New study could help develop a robotic nose that works like cancer sniffing dogs.


Disease detection dog sniffing for prostate cancer.

(MDD/Neil Pollock)

Dogs have an amazing sense of smell. That’s why they have been used to track and rescue people, find contraband at airports, as well as to sniff out cancer and other diseases.

Now a cross-disciplinary group of scientists used a pair of trained cancer sniffing dogs to detect early prostate cancer. They hope to use this research to develop a new screening tool based on the dog’s sense of smell according to a news release from the Prostate Cancer Foundation.

Prostate cancer is the most common cancer for men in the US except for skin cancer according to Most cancers or the prostate, if found early enough, are survivable. That’s why early detection is so important.

While dogs have been used to smell prostate cancer for decades, researchers never knew  what elements of scent were being detected or how the animals were processing that information according to the news release. That’s what researchers from the Prostate Cancer Foundation (PCF), Massachusetts Institute of Technology (MIT), Johns Hopkins University, Medical Detection Dogs (MDD) set out to discover.

These researchers combined three approaches, canine olfaction from a team of trained cancer sniffing dogs, artificial intelligence assisted chemical analysis of urine samples and microbial analysis of urine samples from men who had biopsies for suspected prostate cancer.

The dogs, a four-year-old Labrador and a seven-year-old vizsla were trained to smell cancer in urine samples, including the most dangerous one; Gleason 9 prostate cancer. The results showed that the dog’s olfaction was 71 percent effective when detecting prostate cancer from blind samples.

This was the first controlled study where both human researchers and canines were double blind and the results were published in the journal Plos One.

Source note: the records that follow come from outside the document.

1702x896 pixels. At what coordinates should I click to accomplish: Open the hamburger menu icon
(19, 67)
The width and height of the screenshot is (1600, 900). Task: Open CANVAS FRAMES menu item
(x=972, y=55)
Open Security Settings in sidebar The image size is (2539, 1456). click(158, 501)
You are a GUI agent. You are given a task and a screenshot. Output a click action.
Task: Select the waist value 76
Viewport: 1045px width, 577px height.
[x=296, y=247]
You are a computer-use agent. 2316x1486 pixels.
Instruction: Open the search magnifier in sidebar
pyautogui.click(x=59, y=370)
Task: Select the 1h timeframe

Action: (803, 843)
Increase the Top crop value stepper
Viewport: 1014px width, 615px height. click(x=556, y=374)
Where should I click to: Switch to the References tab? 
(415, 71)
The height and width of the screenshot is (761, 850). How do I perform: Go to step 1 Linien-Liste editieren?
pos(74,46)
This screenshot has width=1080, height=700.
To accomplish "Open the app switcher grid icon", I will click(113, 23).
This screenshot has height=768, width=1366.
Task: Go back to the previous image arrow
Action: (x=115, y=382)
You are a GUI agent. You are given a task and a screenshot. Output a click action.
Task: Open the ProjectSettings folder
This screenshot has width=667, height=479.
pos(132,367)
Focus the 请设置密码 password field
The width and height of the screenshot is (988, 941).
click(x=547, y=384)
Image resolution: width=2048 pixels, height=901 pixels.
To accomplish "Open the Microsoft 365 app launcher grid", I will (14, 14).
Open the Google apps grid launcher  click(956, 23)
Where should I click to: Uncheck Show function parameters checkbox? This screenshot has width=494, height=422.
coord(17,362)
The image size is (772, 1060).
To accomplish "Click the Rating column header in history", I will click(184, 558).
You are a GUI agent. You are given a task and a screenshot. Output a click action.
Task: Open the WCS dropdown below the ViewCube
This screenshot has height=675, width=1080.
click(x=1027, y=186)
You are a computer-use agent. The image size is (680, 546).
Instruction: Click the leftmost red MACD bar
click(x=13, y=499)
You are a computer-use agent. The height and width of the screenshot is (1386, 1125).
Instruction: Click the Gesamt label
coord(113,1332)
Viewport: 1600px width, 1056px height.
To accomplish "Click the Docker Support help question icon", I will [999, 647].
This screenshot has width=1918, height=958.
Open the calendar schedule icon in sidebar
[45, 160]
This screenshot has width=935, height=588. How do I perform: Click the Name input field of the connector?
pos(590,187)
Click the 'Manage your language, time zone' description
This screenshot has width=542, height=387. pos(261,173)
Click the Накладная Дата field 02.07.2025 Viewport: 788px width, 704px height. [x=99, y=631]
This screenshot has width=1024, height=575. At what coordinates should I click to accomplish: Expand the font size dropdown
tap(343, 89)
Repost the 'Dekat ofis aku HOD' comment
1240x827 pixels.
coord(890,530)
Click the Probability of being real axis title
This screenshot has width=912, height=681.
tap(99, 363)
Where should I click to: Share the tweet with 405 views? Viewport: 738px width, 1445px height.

“This study showed that a dog’s nose could hold the key to an urgently needed, more accurate, and non-invasive method of early prostate cancer diagnosis. Specialist-trained cancer smell dogs, Florin and Midas, detected extremely aggressive prostate cancers quickly and accurately from urine samples, even discriminating these against urine from patients that had other diseases of the prostate,” Dr. Claire Guest, co-founder and chief scientific officer of Medical Detection Dogs and lead study author said in the news release.

This additional information could support the PSA and would provide earlier, non-invasive, sensitive detection of clinically aggressive prostate cancers that would most benefit from early diagnosis, simply from a urine sample. This has enormous potential and in time the ability of the dogs’ nose could be translated to an electronic device.”

Florin was flown over to the US, according to the BBC where scientists from MIT are studying her nose in the hopes of building a robotic nose that utilizes the dog’s ability to detect prostate cancer. This device is being planned to eventually be a smartphone app.

“Imagine a day when smartphones can send an alert for potentially being at risk for highly aggressive prostate cancer, years before a doctor notices a rise in PSA levels,” Andreas Mershin a physicist and research scientist from MIT, and a writer of the study told BBC. “Once we have built the machine nose for prostate cancer, it will be completely scalable to other diseases.”

This may be just one sniff for dogs but it is a giant leap for diagnosing diseases in people. It’s true, dogs really are man’s best friends.